◆ WHAT THE TASK REQUIRES
Word for word, write out all the entries below, omitting every picture.

Pixel coordinate grounding data:
**********

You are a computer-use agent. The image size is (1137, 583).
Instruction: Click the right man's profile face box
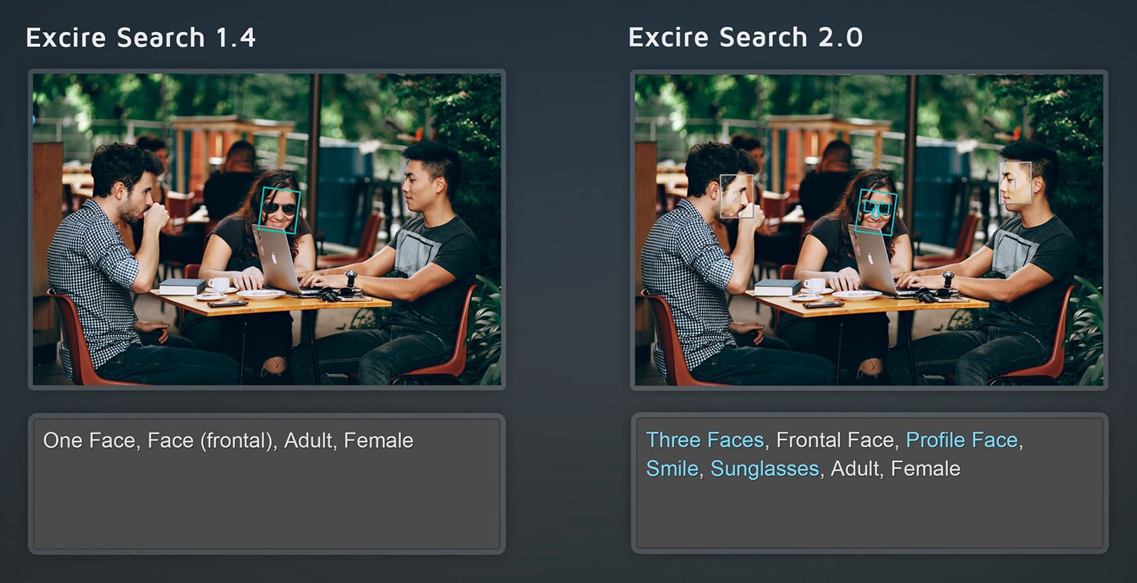pyautogui.click(x=1015, y=182)
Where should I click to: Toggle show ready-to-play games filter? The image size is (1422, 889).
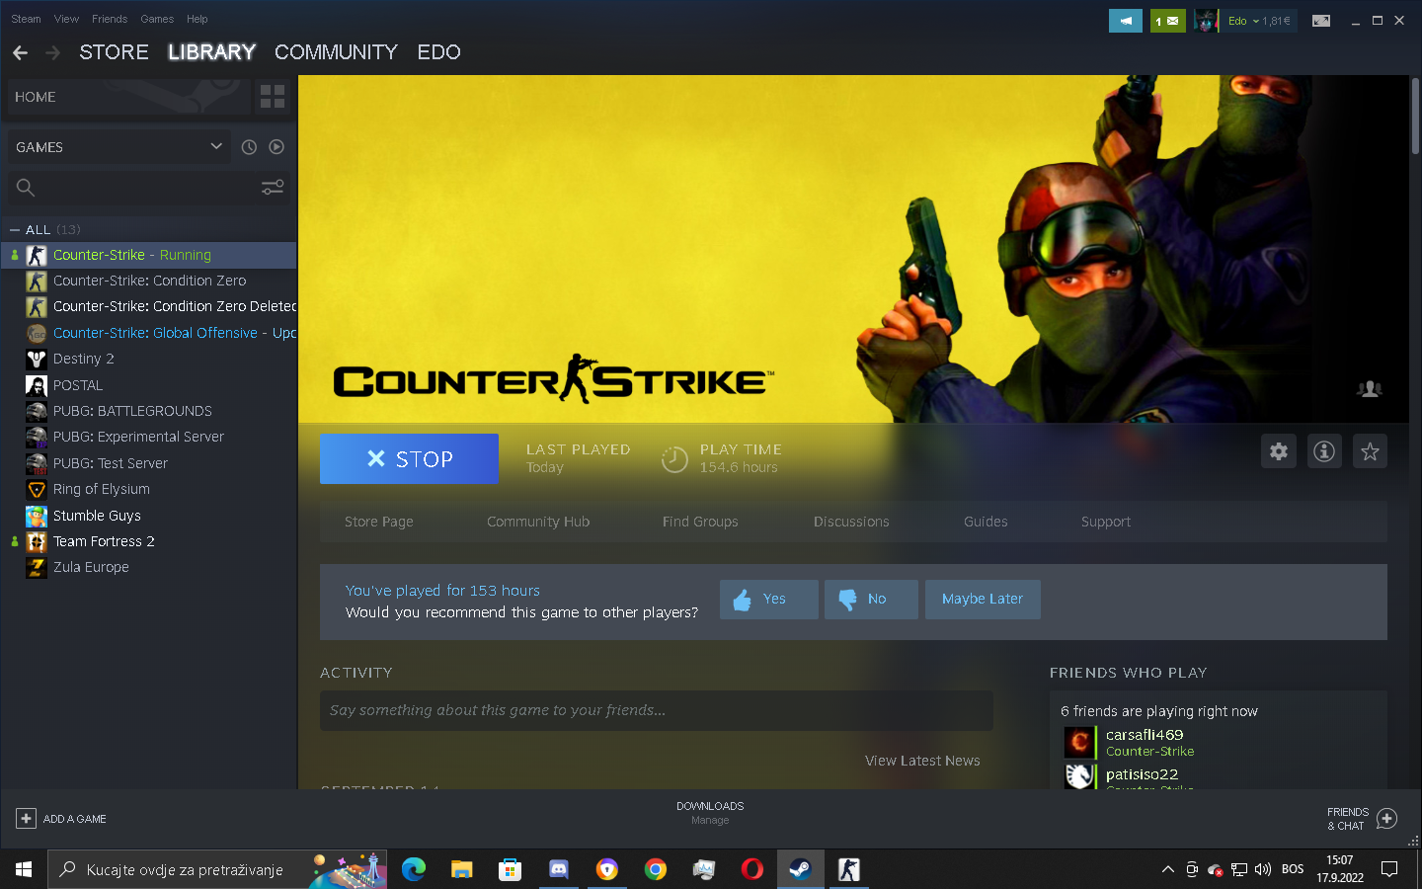click(277, 147)
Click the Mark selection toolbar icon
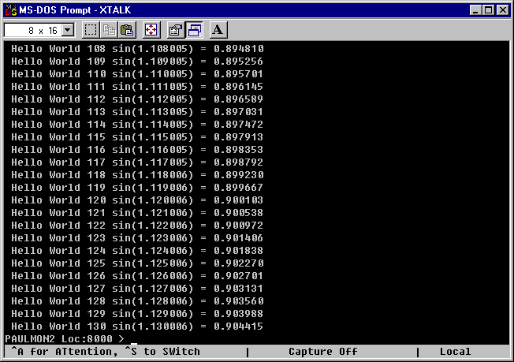 pos(91,30)
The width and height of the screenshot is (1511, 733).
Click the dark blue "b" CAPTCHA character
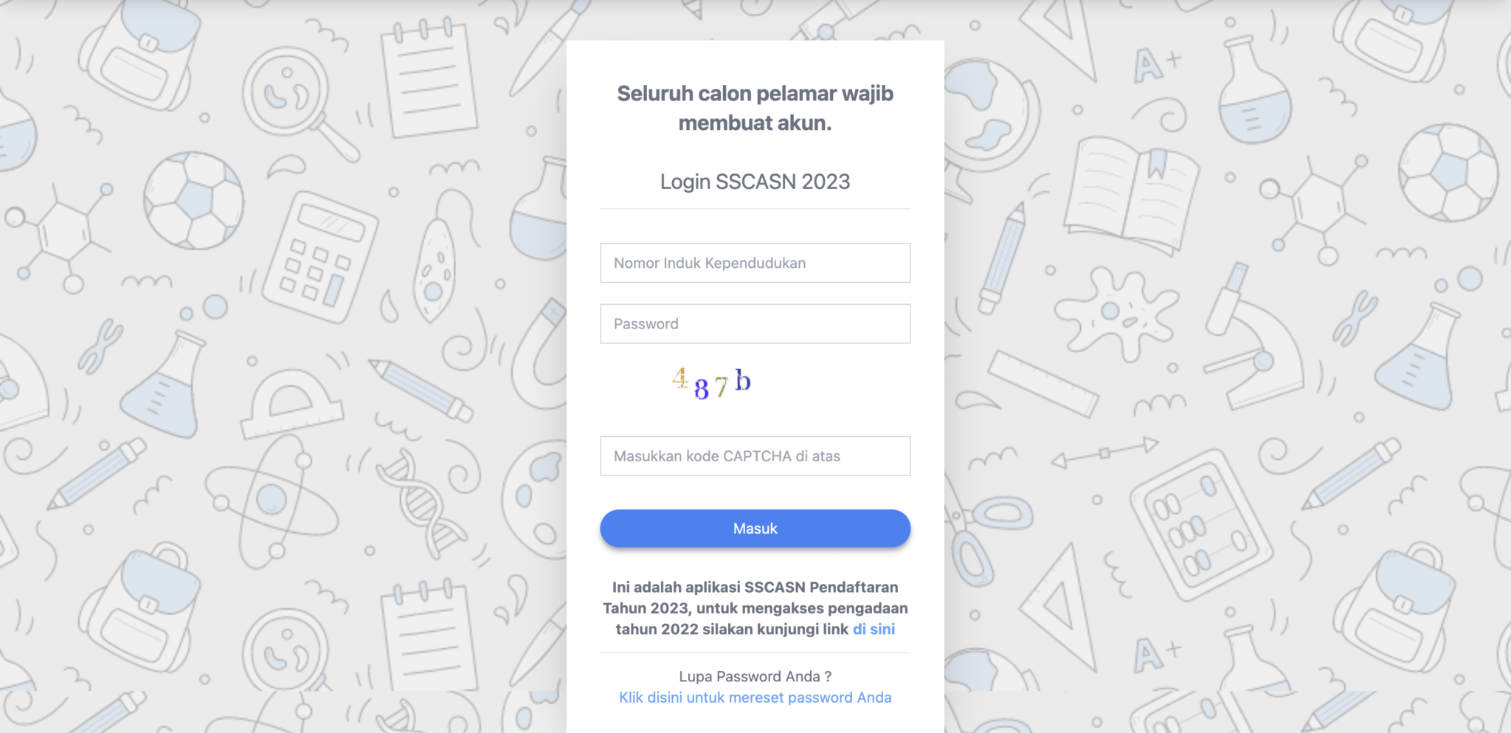point(743,380)
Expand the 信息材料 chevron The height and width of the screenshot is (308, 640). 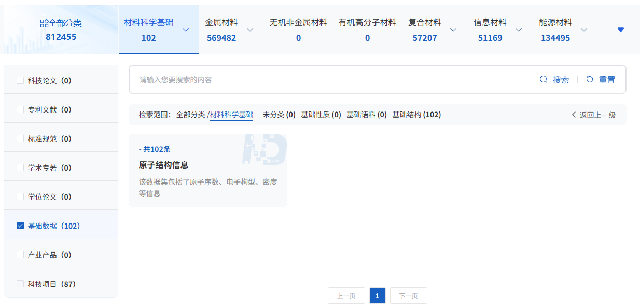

**********

◆ ANSWER SPACE
You are a computer-use agent. The image size is (1137, 583).
Instruction: Click the right man's profile face box
pyautogui.click(x=1015, y=182)
Where should I click to: Toggle show ready-to-play games filter? The image size is (1422, 889).
click(277, 147)
Click the Mark selection toolbar icon
 pos(91,30)
The width and height of the screenshot is (1511, 733).
Click the dark blue "b" CAPTCHA character
point(743,380)
Expand the 信息材料 chevron The height and width of the screenshot is (308, 640). 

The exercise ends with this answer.